▶ _PROBLEM_: Copy the listing below line for line, with no changes.

Stored records:
^^^^^^^^

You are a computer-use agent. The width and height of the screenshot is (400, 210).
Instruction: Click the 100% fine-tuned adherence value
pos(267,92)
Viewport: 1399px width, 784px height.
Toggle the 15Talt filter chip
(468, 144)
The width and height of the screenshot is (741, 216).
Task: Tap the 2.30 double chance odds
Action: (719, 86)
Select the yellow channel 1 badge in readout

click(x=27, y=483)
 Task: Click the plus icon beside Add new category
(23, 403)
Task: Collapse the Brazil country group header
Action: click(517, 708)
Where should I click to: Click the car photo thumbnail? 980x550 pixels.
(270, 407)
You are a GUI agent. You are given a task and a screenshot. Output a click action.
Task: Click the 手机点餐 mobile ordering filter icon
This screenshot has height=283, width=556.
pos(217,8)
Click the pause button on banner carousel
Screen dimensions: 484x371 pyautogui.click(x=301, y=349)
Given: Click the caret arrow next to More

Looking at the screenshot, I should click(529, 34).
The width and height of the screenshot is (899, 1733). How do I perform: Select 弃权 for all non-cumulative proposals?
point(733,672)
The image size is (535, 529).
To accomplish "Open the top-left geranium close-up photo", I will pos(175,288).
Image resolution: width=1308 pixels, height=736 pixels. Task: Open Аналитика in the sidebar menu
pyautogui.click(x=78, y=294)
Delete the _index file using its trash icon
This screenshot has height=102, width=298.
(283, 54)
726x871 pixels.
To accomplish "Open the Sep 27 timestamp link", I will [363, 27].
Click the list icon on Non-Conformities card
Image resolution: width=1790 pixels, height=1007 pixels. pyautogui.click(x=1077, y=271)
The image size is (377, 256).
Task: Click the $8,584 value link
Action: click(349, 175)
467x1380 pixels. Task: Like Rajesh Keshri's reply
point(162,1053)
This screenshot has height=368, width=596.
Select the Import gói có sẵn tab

^^^^^^^^

▶ _SOLUTION FOR THIS EXERCISE_:
You are a computer-use agent. The width and height of the screenshot is (400, 210).
Instruction: Click the 100% fine-tuned adherence value
pos(267,92)
Viewport: 1399px width, 784px height.
Toggle the 15Talt filter chip
(468, 144)
The width and height of the screenshot is (741, 216).
Task: Tap the 2.30 double chance odds
Action: (719, 86)
Select the yellow channel 1 badge in readout

click(x=27, y=483)
 Task: Click the plus icon beside Add new category
(23, 403)
Task: Collapse the Brazil country group header
Action: click(517, 708)
Where should I click to: Click the car photo thumbnail? 980x550 pixels.
(270, 407)
You are a GUI agent. You are given a task and a screenshot. Output a click action.
Task: Click the 手机点餐 mobile ordering filter icon
This screenshot has height=283, width=556.
pos(217,8)
Click the pause button on banner carousel
Screen dimensions: 484x371 pyautogui.click(x=301, y=349)
Given: Click the caret arrow next to More

Looking at the screenshot, I should click(529, 34).
The width and height of the screenshot is (899, 1733). How do I perform: Select 弃权 for all non-cumulative proposals?
point(733,672)
The image size is (535, 529).
To accomplish "Open the top-left geranium close-up photo", I will pos(175,288).
Image resolution: width=1308 pixels, height=736 pixels. Task: Open Аналитика in the sidebar menu
pyautogui.click(x=78, y=294)
Delete the _index file using its trash icon
This screenshot has height=102, width=298.
(283, 54)
726x871 pixels.
To accomplish "Open the Sep 27 timestamp link", I will [363, 27].
Click the list icon on Non-Conformities card
Image resolution: width=1790 pixels, height=1007 pixels. pyautogui.click(x=1077, y=271)
The image size is (377, 256).
Task: Click the $8,584 value link
Action: click(349, 175)
467x1380 pixels. Task: Like Rajesh Keshri's reply
point(162,1053)
This screenshot has height=368, width=596.
Select the Import gói có sẵn tab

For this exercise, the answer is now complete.